In 2005 Professor Yrjö Kaukiainen will reach retirement age and leave his present position as Professor of European History at the University of Helsinki. Although it is difficult to believe that Yrjö will turn sixty-five in April 2005 it is a fact beyond dispute. He does not seem to have become older in the two decades in which we have known each other and worked together. Perhaps it has something to do with his personality, because he is such a deliberate and prudent man. One of the jobs awaiting him once he no longer has any teaching obligations is to organize the next Congress of the Economic History Association in Helsinki in 2006. Yet after many years of university teaching - many of which were spent as Professor of Economic History - retirement means that he will have more time for research. This is important, for all we know that he is not planning to give up his scholarship to devote all his time to polishing the brass on his sailing boat, although he may spend more time actually at sea in Finnish or Baltic waters than before.

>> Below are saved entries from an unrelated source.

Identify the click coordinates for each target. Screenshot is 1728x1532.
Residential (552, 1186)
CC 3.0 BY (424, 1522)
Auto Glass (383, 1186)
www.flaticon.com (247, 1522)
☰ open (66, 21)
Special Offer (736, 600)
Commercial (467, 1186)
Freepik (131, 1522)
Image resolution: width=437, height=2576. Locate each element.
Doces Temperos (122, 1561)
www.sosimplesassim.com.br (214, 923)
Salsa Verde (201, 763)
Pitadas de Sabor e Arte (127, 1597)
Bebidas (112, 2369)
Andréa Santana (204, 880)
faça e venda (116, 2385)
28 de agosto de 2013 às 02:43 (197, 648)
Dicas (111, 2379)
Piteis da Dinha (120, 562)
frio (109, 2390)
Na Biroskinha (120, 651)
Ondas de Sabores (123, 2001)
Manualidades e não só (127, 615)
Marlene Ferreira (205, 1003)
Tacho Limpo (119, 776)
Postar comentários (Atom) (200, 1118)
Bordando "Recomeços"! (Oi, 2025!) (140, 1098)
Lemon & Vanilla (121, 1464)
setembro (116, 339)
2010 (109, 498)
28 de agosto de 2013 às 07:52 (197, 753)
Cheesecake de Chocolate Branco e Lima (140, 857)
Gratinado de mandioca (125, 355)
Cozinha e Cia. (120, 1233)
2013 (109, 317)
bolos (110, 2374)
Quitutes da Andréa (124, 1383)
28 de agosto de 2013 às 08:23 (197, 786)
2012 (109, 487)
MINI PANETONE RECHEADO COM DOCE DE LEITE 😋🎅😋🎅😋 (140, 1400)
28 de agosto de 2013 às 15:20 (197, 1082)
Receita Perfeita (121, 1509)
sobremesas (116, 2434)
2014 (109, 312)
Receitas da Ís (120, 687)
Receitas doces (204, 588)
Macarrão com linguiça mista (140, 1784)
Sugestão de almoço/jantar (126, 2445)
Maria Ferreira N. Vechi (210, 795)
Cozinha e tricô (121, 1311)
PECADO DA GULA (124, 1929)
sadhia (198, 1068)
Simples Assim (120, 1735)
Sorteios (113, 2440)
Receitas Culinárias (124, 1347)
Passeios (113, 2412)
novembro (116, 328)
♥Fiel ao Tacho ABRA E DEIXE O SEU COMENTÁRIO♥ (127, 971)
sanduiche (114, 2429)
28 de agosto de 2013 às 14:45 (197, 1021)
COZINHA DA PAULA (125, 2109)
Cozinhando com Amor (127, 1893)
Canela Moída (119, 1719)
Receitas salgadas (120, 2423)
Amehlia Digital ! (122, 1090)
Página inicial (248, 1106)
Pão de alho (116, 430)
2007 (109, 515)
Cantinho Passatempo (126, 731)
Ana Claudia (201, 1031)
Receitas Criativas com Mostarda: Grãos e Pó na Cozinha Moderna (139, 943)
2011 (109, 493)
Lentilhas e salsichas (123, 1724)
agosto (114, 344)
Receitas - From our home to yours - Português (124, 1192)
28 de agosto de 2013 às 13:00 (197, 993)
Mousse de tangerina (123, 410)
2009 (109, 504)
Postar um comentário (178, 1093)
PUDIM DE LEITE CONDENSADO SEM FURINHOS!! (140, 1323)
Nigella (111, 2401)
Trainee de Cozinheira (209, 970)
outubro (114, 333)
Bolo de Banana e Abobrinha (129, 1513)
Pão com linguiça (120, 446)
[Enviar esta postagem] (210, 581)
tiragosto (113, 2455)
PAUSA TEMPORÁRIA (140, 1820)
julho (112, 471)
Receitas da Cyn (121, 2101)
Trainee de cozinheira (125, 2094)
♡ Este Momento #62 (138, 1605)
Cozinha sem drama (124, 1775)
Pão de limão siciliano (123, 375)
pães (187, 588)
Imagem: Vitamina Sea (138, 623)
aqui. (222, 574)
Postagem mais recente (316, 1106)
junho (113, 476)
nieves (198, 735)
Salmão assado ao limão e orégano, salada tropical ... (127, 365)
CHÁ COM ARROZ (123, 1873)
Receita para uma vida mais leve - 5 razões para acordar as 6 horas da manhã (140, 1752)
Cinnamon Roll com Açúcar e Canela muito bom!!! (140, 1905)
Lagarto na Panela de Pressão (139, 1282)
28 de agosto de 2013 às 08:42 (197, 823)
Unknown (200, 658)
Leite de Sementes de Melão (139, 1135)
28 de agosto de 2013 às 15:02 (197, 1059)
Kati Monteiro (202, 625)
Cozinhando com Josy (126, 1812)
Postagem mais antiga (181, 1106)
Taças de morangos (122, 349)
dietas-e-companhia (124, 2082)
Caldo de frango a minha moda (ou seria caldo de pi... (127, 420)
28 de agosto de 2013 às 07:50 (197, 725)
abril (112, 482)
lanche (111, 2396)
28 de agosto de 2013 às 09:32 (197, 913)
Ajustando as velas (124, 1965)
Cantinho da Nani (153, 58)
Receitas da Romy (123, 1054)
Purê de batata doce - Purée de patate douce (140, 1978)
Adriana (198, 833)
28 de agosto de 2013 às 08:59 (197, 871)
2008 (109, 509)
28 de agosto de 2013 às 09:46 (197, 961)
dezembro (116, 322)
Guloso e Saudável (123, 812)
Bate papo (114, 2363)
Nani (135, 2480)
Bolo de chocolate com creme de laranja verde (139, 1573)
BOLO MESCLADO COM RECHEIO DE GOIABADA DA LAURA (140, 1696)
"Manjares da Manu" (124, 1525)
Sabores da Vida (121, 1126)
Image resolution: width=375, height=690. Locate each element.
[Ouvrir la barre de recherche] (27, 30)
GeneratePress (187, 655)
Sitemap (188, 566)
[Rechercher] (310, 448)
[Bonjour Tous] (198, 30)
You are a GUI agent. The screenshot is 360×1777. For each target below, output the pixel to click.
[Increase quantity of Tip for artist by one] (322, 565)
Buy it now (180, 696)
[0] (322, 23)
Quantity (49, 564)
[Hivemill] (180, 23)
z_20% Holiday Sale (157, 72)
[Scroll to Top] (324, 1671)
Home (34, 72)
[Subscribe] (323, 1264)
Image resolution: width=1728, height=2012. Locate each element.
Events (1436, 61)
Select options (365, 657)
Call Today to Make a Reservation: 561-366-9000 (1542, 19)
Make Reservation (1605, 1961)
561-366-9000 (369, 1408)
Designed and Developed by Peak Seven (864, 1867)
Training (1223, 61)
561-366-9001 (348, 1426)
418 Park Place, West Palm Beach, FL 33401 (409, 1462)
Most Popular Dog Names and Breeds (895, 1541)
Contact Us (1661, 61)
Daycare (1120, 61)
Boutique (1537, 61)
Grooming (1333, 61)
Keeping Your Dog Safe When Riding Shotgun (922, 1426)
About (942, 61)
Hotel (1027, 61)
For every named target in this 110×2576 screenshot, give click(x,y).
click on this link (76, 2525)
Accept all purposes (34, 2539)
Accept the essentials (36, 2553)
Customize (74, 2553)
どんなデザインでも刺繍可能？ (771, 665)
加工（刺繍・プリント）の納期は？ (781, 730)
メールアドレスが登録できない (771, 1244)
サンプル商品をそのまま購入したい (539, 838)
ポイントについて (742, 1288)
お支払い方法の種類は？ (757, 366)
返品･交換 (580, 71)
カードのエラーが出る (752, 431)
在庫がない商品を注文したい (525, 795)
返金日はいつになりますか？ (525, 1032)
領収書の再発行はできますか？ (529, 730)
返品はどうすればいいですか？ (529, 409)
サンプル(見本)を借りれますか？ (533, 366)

As a maritime historian there are no ladders left to climb in order to arrive at the lofty heights where the most eminent scholars reside, for he has reached the pinnacle of our discipline as an outstanding representative of maritime scholarship in Finland as well in the rest of the world. If we think of Finnish maritime history, Yrjö's name comes to mind immediately, despite the fact that there are other learned individuals in Finland working in this field. Thus, it can be said without any exaggeration that he is one of the most eminent living maritime historians. His research and writing is outstanding and highly appreciated in his country and around the globe. On the occasion of his sixtieth birthday in 2000 his Finnish colleagues honoured him with an impressive festschrift which unfortunately has only one article in Swedish that I could read.
Yrjö has been praised on many occasions for his scholarship, but it was the publication of two monographs in the early 1990s which won him international acclaim in maritime history.